On June 11, 1877, Bell and Mabel Hubbard were married at the home of the bride's parents, and the young couple sailed to England. This trip played a huge role in the history of the telephone. In England, Bell successfully continued demonstrations that gathered a large number of public. Finally, a "delightful telephone performance" was given to the Queen herself and her family. The titled persons sang, recited and talked to each other over the wires, interrupting themselves with questions about whether they could be heard well. The queen was pleased.

Newspapers made so much noise about the success of the telephone in England that Western Union had to change its attitude towards the invention. The company's president, Orton, reasoned that if the electric telephone was invented by some teacher for the deaf, then specialists like Edison and Gray would be able to create a better device. And at the beginning of 1879, Western Union created the American Speaker Telephone Company, which began producing telephones, ignoring Bell's patent rights.

Bell's supporters took out loans, created the New England Telephone Company in response, and rushed into battle. The result of the struggle, however, was the creation at the end of 1879 of the united Bell Company. In December of that year, the stock price rose to $995. Bell became an extremely wealthy man. Wealth was accompanied by fame and worldwide fame. France awarded him the Volta Prize, established by Napoleon, in the amount of 50 thousand francs (before Bell, this prize was awarded only once), and made him a Knight of the Legion of Honor. In 1885 he took American citizenship.

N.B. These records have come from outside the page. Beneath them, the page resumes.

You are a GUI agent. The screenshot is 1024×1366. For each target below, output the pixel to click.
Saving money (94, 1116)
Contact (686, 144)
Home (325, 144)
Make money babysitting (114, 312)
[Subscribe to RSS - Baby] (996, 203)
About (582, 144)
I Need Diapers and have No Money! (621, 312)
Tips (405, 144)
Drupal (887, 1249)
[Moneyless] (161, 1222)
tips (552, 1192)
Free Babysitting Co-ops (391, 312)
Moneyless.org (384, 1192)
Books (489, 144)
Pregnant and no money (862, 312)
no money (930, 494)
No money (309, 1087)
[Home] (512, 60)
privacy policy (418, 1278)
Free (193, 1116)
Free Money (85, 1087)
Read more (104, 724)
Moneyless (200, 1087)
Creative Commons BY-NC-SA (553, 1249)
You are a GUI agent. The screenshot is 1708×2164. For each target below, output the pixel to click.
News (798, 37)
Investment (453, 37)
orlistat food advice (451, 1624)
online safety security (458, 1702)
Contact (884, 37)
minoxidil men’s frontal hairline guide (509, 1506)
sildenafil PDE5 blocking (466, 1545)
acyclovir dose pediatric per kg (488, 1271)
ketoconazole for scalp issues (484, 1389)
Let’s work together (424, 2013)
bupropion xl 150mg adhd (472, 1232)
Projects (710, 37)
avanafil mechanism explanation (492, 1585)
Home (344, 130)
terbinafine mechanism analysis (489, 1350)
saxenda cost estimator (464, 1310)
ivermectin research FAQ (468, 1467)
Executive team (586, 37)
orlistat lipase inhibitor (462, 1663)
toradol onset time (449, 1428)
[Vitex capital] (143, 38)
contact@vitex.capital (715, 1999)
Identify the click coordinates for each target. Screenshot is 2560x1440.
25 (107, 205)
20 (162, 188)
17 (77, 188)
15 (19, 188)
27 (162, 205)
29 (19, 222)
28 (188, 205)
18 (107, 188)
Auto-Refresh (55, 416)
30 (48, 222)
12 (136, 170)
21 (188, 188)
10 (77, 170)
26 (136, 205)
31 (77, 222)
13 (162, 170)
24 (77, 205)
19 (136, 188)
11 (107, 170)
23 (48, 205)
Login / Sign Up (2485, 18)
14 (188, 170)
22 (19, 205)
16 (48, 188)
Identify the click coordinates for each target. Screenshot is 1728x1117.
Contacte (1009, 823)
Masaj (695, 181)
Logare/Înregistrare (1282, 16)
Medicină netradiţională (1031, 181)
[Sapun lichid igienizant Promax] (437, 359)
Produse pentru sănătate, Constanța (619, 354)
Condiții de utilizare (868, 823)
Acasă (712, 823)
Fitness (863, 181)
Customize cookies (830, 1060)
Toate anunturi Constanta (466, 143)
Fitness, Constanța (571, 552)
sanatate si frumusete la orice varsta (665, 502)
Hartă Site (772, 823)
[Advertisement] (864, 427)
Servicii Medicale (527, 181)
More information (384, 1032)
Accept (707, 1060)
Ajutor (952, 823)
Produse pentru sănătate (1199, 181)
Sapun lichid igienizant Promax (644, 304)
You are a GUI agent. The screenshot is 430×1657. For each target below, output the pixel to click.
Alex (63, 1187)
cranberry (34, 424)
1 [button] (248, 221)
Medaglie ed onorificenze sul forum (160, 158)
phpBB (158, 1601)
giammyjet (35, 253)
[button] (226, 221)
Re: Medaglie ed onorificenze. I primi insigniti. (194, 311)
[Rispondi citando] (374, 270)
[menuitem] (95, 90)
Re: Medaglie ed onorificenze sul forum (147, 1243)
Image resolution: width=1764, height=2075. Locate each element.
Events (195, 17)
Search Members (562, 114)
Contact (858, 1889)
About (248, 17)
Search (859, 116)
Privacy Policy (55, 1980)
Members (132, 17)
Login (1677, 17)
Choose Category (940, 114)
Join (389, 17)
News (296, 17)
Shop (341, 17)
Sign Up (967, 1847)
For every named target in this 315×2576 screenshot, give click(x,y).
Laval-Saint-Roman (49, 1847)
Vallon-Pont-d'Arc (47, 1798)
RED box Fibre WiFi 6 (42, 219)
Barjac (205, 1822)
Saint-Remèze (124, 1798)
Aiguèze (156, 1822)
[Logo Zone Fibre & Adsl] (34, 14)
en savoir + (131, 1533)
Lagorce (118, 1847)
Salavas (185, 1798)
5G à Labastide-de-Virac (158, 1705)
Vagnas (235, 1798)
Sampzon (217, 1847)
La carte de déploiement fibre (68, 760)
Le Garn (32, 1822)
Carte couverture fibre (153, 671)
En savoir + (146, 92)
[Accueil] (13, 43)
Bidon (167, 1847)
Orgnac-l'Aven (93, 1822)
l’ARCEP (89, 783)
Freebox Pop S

In one of his letters to his companions, Bell, for the first time in history and at the same time in great detail, outlined a plan for creating a telephone network, based on a central switch. In the letter, he insisted that for advertising purposes it would be desirable to install telephone sets free of charge in the central stores of the city.

On the rainy morning of August 4, 1922, all telephones in the United States and Canada were turned off for a minute. America buried Alexander Graham Bell. 13 million telephone sets of all kinds and designs fell silent in honor of the great inventor.